Ciri-ciri akuntasi keuangan (karakteristik akuntansi keuangan) sebagai berikut:

  1. Dari segi pengguna, akuntansi keuangan biasanya digunakan oleh orang-orang di luar  perusahaan atau organisasi. Akuntansi keuangan digunakan untuk menyajikan informasi keuangan perusahaan bagi pengguna yang berada di luar perusahaan (pihak eksternal) dan tidak digunakan untuk mengambil keputusan tentang perusahaan. Misalnya para pemegang saham, pemerintah (instansi pemerintah, dirjen pajak), kreditur, ataupun analis keuangan.
  2. Tujuan dari akuntansi keuangan adalah menggambarkan kondisi dan performa perusahaan dari segi keuangan sehingga akuntansi keuangan hanya mengukur keuangan perusahaan.
  3. Fungsi akuntansi keuangan adalah menyusun informasi keuangan berupa laporan keuangan yang bermanfaat bagi manajer atau petinggi perusahaan untuk mengambil keputusan. Informasi keuangan yang relevan dan dapat dipercara untuk memenuhi berbagai kebutuhan yang berbeda.
  4. Ruang lingkup  akuntansi keuangan meluas karena informasi yang disajikan mengenai entitas secara keseluruhan misalnya neraca, laporan laba rugi, tujuan laporan arus kas, dan  lainnya.

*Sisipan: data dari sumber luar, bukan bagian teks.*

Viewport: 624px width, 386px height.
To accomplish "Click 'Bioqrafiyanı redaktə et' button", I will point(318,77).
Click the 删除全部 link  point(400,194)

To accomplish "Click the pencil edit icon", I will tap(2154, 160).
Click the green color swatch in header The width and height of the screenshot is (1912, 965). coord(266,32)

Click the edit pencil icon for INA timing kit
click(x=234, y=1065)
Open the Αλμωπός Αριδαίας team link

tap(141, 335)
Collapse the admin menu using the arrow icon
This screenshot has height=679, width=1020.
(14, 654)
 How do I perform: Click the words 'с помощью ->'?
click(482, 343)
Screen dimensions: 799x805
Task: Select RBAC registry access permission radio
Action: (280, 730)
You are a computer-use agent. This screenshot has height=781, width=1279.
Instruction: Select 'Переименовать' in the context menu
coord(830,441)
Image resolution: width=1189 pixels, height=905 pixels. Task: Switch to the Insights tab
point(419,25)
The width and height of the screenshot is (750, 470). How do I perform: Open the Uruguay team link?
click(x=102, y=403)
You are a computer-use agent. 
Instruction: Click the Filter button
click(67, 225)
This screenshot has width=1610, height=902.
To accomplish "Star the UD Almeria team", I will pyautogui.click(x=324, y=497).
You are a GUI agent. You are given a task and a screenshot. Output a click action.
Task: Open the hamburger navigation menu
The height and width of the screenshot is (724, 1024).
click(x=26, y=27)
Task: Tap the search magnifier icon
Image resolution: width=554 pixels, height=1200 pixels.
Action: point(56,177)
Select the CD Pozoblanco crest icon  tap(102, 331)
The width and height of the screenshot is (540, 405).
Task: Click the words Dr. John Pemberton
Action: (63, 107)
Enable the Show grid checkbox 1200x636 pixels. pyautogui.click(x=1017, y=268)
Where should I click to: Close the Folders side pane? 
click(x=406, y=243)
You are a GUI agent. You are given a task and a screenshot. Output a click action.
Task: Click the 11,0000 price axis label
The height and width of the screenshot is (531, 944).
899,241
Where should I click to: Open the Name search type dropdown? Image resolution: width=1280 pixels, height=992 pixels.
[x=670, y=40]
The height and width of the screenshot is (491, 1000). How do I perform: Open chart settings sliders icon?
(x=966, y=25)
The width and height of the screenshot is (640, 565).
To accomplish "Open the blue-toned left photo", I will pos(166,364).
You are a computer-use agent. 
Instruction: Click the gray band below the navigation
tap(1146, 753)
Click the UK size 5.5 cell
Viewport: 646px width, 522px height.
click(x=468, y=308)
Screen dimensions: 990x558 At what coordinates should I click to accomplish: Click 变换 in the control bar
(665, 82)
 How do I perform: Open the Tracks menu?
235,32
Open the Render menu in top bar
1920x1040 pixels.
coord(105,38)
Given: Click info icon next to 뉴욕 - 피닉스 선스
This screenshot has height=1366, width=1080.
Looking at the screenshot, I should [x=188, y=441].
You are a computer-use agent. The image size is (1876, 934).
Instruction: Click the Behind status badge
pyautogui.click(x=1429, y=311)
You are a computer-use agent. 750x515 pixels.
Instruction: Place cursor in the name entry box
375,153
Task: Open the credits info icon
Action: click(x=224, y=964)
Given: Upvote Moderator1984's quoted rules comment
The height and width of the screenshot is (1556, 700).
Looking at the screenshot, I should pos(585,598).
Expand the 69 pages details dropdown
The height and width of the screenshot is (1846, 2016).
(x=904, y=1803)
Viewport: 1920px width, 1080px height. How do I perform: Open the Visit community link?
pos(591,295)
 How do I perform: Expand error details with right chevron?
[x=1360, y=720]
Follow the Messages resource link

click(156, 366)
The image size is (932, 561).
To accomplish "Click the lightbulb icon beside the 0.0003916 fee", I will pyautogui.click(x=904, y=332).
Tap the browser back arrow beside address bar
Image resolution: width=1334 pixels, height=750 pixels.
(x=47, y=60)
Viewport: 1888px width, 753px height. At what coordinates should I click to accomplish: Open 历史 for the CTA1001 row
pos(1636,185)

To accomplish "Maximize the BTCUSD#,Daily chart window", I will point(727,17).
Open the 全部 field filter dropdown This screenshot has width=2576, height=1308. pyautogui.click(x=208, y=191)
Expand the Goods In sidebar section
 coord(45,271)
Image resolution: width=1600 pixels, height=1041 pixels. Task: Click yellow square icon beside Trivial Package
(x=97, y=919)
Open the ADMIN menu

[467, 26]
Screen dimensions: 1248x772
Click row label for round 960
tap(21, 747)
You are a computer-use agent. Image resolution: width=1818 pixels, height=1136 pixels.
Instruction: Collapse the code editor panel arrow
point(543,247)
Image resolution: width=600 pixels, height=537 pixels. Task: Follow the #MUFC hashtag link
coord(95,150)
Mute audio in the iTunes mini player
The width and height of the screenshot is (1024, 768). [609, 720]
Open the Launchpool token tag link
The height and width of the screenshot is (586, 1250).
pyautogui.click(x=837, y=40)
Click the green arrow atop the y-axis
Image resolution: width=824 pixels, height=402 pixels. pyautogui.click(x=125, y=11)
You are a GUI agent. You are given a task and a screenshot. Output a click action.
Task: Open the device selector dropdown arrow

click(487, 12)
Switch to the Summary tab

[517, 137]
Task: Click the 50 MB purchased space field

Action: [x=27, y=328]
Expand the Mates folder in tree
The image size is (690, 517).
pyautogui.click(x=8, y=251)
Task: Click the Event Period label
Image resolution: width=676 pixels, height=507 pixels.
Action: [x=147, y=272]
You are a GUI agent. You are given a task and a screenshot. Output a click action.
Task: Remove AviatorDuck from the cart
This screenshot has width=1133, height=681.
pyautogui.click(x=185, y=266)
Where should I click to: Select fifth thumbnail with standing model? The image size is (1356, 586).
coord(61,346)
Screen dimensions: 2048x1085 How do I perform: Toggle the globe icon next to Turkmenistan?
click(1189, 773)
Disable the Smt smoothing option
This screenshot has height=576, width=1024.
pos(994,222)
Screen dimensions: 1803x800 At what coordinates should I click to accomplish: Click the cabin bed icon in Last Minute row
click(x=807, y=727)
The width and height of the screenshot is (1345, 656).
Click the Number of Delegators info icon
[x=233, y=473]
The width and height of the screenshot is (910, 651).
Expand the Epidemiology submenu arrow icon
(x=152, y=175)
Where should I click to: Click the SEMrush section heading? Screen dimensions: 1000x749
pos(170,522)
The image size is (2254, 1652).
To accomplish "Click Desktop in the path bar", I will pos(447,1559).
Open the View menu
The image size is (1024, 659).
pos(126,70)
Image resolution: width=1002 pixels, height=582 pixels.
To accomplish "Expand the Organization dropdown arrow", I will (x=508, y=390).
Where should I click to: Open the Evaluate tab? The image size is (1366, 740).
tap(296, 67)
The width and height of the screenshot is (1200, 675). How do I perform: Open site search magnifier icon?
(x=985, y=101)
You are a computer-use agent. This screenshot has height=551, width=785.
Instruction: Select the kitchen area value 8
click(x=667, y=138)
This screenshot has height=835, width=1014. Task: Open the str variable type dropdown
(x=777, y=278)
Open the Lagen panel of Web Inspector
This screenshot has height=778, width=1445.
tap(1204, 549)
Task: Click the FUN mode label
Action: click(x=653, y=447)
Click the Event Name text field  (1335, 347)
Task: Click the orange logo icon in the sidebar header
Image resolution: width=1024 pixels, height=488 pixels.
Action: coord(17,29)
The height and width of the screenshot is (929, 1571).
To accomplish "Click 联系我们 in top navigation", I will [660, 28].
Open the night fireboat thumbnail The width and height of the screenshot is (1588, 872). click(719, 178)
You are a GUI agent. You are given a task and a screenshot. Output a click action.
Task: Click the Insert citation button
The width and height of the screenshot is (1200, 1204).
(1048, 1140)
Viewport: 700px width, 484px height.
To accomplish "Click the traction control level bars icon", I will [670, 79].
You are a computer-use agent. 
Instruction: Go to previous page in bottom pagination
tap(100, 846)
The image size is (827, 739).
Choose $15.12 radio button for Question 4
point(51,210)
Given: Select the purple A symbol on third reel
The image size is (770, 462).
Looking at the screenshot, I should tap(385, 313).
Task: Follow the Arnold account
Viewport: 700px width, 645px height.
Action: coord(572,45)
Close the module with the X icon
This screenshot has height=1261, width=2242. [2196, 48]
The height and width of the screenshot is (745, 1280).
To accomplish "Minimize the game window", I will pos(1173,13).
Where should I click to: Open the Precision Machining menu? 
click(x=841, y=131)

  5. Siklus akuntansi yang dihasilkan oleh akuntansi keuangan adalah masa lalu atau kegiatan usaha yang telah menghasilkan laba atau rugi.
  6. Dari rentang waktu, akuntansi keuangan mencakup rentang waktu satu tahun, setengah tahun, satu kuartal atau satu bulan. Periode waktu sesuai dengan laporan keuangan yang dihasilkan akuntansi keuangan biasanya kurang fleksibel. Neraca dan laporan laba rugi akan diterbitkan setiap setengah tahun dan jarang sekali mengalami perubahan.
  7. Kriteria dominan untuk menilai informasi yang dibuat oleh akuntansi keuangan adalah standar akuntasi keuangan yang lazim dan dibuat organisasi yang berwenang seperti ikatan Akuntansi Indonesia (IAI).
  8. Akuntansi keuangan hanya bersumber pada satu disiplin ilmu dan berdasarkan pada ilmu ekonomi dalam penggunaan sumber-sumber yang langka.
  9. Akuntansi keuangan menghasilkan laporan keuangan periodik yang terdiri atas neraca,laporan laba-rugi, laporan perubahan laba yang ditahan, dan laporan perubahan posisi keuangan. Laporan ini berisi informasi ringkas tentang posisi keuangan pada tanggal tertentu dan hasil usaha, serta perubahan laba yang ditahan dan perubahan posisi keuangan untuk periode tertentu.
  10. Informasi yang disajikan kepada pihak luar (eksternal perusahaan) memerlukan ketepatan tinggi agar kredibilitas perusahaan bisa ternilai baik.
  11. Akuntansi keuangan menghasilkan laporan keuangan yang kurang fleksibel karena hanya bisa mencakup rentang jangka waktu tertentu. Misalnya periode satu tahun, setengah tahun, atau bulanan.
  12. Akuntansi keuangan menggambarkan pertanggungjawaban manajemen perusahaan atas pengelolaan dana perusahaan.

Setelah memahami tentang ciri ciri akuntansi keuangan tentu saja akan lebih mudah untuk memahami akuntansi keuangan secara keseluruhan terutama dari segi penyusunan termasuk tujuan dan contoh analisis laporan keuangan serta fungsi akuntansi  keuangan dalam perusahaan.